Subrogation and How It Affects You

Subrogation is a term that's understood among insurance and legal companies but rarely by the policyholders they represent. Rather than leave it to the professionals, it would be in your self-interest to understand an overview of how it works. The more you know, the better decisions you can make about your insurance policy.

An insurance policy you own is an assurance that, if something bad happens to you, the firm that insures the policy will make good in one way or another in a timely manner. If you get injured while you're on the clock, your company's workers compensation insurance pays out for medical services. Employment lawyers handle the details; you just get fixed up.

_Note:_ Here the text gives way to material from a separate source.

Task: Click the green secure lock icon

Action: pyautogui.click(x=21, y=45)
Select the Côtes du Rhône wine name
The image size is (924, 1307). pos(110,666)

But since determining who is financially responsible for services or repairs is regularly a time-consuming affair – and delay sometimes increases the damage to the victim – insurance firms often opt to pay up front and assign blame afterward. They then need a means to recoup the costs if, in the end, they weren't actually in charge of the expense.

Can You Give an Example?

Your bedroom catches fire and causes $10,000 in house damages. Fortunately, you have property insurance and it pays for the repairs. However, the assessor assigned to your case discovers that an electrician had installed some faulty wiring, and there is a decent chance that a judge would find him to blame for the damages. You already have your money, but your insurance firm is out ten grand. What does the firm do next?

How Subrogation Works

This is where subrogation comes in. It is the process that an insurance company uses to claim payment when it pays out a claim that turned out not to be its responsibility. Some insurance firms have in-house property damage lawyers and personal injury attorneys, or a department dedicated to subrogation; others contract with a law firm. Ordinarily, only you can sue for damages done to your self or property. But under subrogation law, your insurer is given some of your rights in exchange for making good on the damages. It can go after the money originally due to you, because it has covered the amount already.

Why Should I Care?

For one thing, if you have a deductible, your insurer wasn't the only one who had to pay. In a $10,000 accident with a $1,000 deductible, you have a stake in the outcome as well – to be precise, $1,000. If your insurance company is unconcerned with pursuing subrogation even when it is entitled, it might choose to get back its expenses by upping your premiums. On the other hand, if it has a competent legal team and pursues them enthusiastically, it is acting both in its own interests and in yours. If all of the money is recovered, you will get your full thousand-dollar deductible back. If it recovers half (for instance, in a case where you are found 50 percent culpable), you'll typically get half your deductible back, based on the laws in most states.

Moreover, if the total loss of an accident is over your maximum coverage amount, you may have had to pay the difference, which can be extremely costly. If your insurance company or its property damage lawyers, such as car accident attorney Norcross GA, pursue subrogation and wins, it will recover your losses as well as its own.

All insurance companies are not the same. When comparing, it's worth looking at the reputations of competing agencies to evaluate whether they pursue winnable subrogation claims; if they resolve those claims in a reasonable amount of time; if they keep their customers informed as the case proceeds; and if they then process successfully won reimbursements right away so that you can get your losses back and move on with your life. If, on the other hand, an insurance company has a reputation of honoring claims that aren't its responsibility and then protecting its bottom line by raising your premiums, even attractive rates won't outweigh the eventual headache.